Problem to work on:
Spot each line in the records below where the word "computer" occurs, then copy it.

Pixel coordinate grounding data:

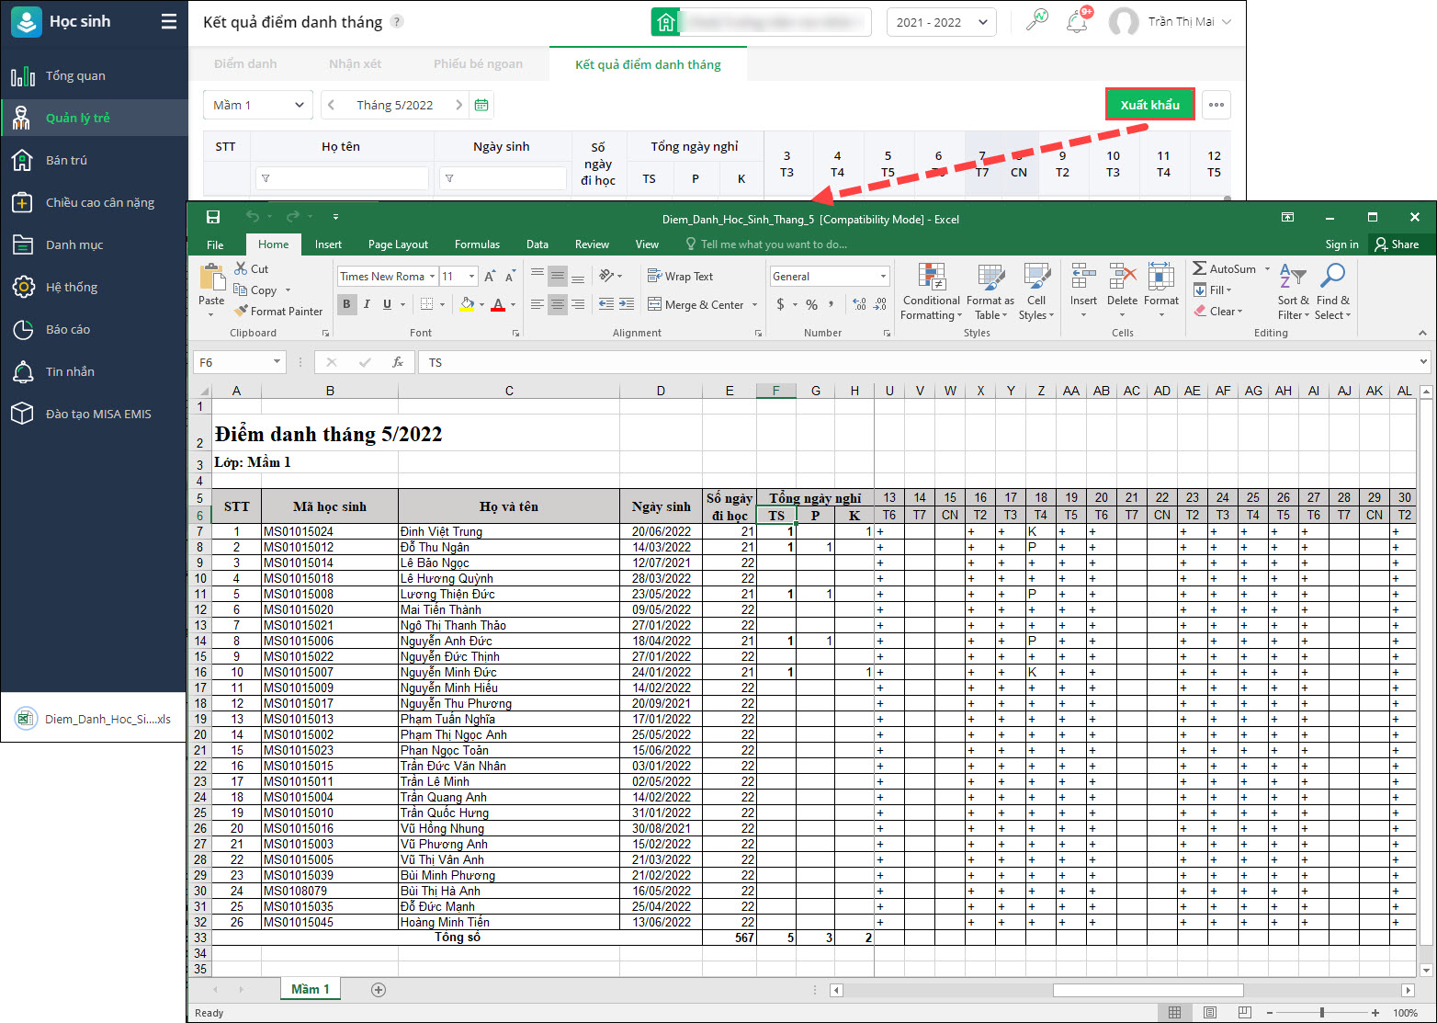
Task: Open Chiều cao cân nặng sidebar item
Action: (x=100, y=202)
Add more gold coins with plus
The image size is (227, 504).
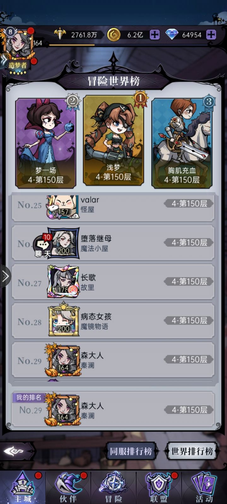[x=154, y=35]
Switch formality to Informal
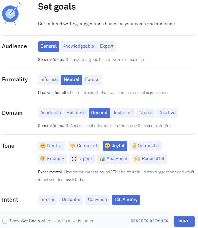Image resolution: width=198 pixels, height=228 pixels. [x=49, y=79]
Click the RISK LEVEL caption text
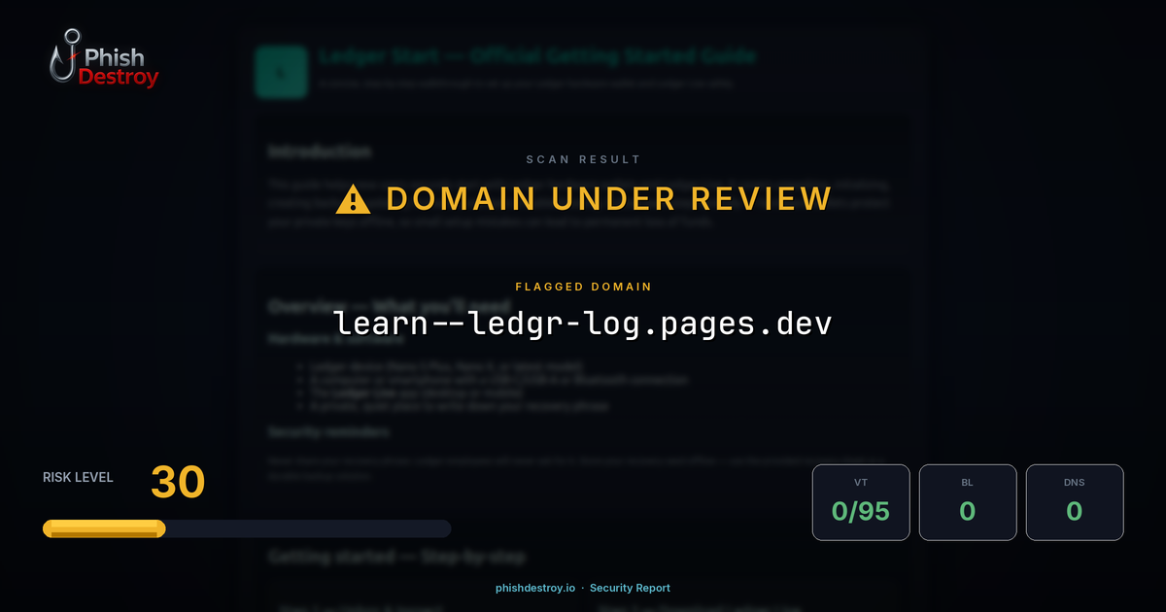 77,477
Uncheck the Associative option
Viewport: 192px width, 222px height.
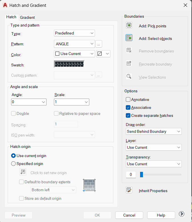(128, 107)
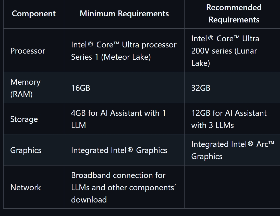Click the Integrated Intel Graphics cell

pyautogui.click(x=124, y=150)
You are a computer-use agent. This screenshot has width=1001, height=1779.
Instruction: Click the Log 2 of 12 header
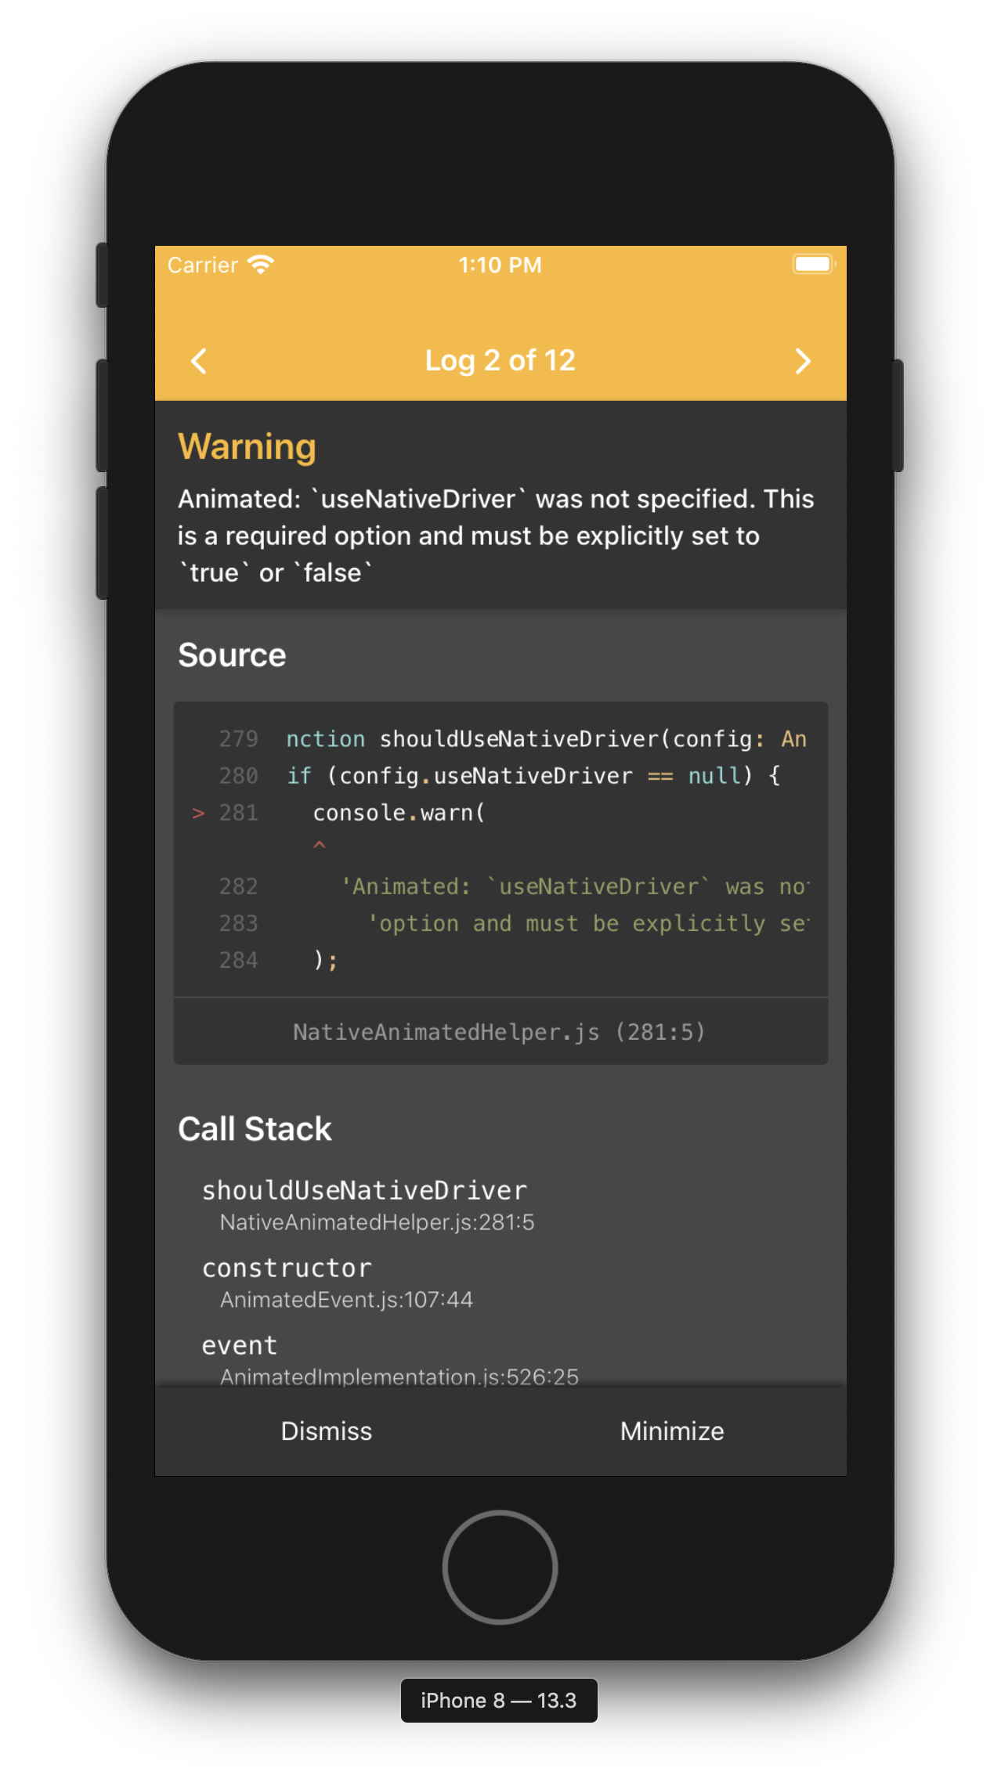pos(501,360)
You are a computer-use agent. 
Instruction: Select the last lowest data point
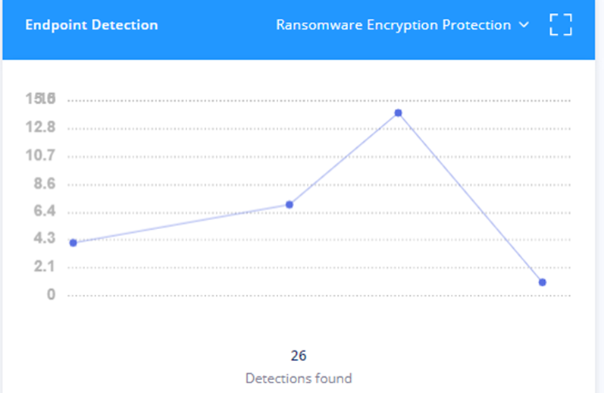[543, 283]
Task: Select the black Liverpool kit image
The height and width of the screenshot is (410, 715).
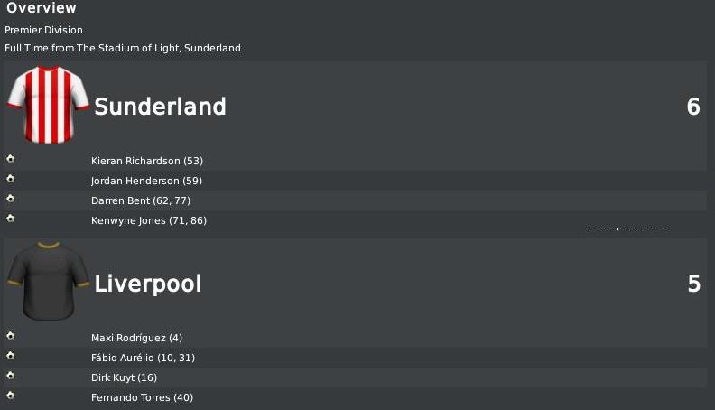Action: (49, 281)
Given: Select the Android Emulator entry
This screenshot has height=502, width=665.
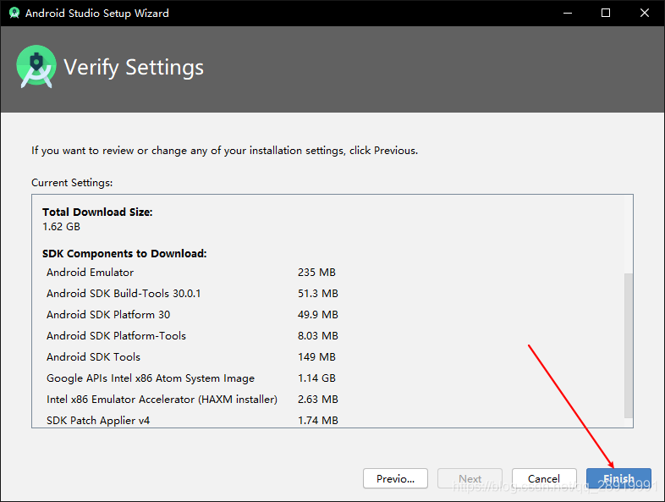Looking at the screenshot, I should coord(90,273).
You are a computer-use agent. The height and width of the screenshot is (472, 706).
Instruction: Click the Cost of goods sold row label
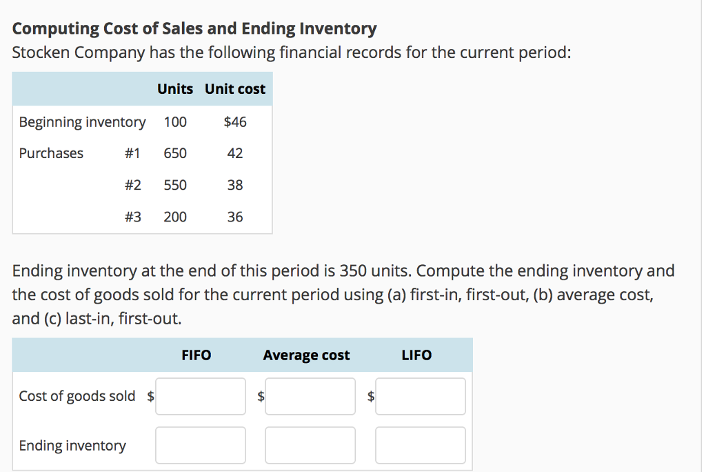point(77,396)
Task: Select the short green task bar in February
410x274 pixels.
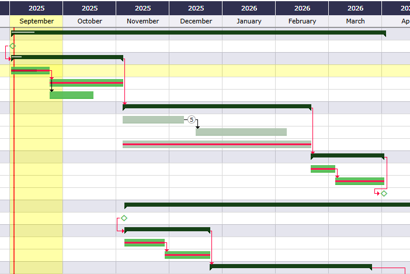Action: click(x=322, y=169)
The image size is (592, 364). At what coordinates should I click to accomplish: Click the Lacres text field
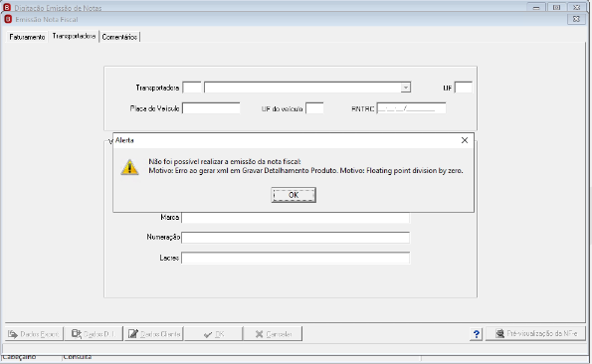pos(296,258)
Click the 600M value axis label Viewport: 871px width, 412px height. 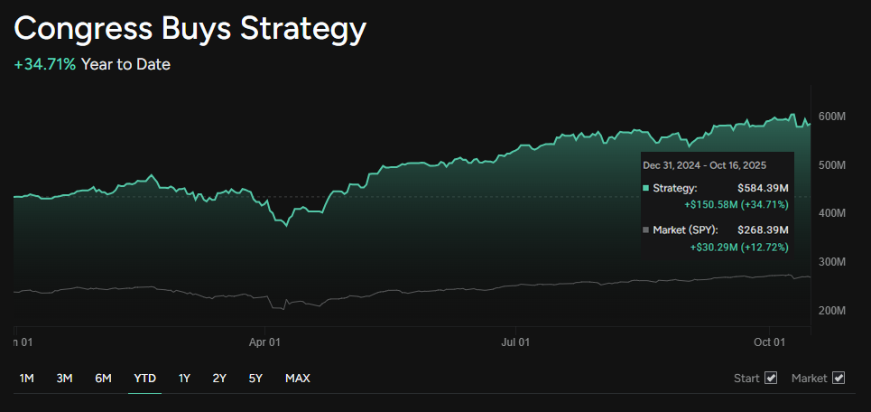pyautogui.click(x=830, y=117)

Answer to this task:
You are a computer-use agent. This screenshot has width=1001, height=1779.
You are a computer-use agent. 
You are a computer-use agent. The height and width of the screenshot is (472, 706).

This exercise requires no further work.